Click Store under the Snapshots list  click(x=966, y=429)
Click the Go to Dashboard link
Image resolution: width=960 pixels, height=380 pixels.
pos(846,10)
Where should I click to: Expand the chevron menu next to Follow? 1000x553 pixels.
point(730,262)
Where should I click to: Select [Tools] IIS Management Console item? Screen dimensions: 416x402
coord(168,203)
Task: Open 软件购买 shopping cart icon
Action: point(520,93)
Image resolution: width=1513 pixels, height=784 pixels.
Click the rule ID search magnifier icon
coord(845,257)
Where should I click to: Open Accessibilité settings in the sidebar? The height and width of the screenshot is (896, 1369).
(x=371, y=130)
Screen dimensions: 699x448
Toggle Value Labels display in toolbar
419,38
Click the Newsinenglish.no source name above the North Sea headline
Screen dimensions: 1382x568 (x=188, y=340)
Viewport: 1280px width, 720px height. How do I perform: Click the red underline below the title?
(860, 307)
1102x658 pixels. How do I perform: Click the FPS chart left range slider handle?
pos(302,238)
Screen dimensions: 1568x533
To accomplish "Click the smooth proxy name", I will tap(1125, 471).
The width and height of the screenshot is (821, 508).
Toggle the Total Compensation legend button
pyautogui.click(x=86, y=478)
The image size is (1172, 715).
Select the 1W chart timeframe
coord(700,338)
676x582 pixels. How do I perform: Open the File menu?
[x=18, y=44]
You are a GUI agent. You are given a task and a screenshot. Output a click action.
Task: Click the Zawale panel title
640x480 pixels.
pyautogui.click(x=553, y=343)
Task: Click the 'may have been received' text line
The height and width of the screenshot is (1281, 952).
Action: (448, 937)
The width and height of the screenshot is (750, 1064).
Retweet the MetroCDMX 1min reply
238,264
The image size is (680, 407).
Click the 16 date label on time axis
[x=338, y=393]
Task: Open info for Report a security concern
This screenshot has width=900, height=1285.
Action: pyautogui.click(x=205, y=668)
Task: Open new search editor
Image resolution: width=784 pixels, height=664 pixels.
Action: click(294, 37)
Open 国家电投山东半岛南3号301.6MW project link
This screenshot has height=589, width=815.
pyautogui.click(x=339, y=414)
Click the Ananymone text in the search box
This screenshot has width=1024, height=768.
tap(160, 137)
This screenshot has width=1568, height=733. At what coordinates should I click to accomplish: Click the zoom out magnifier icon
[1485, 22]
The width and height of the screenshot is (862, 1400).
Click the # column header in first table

::::::::

- [What you need to do]:
Everything above from the line containing "Screen dimensions: 1568x533" down to the line containing "Task: Click the 'may" should be copied exactly, both end lines included, and nothing else.

- [Exercise output]:
Screen dimensions: 1568x533
To accomplish "Click the smooth proxy name", I will tap(1125, 471).
The width and height of the screenshot is (821, 508).
Toggle the Total Compensation legend button
pyautogui.click(x=86, y=478)
The image size is (1172, 715).
Select the 1W chart timeframe
coord(700,338)
676x582 pixels. How do I perform: Open the File menu?
[x=18, y=44]
You are a GUI agent. You are given a task and a screenshot. Output a click action.
Task: Click the Zawale panel title
640x480 pixels.
pyautogui.click(x=553, y=343)
Task: Click the 'may have been received' text line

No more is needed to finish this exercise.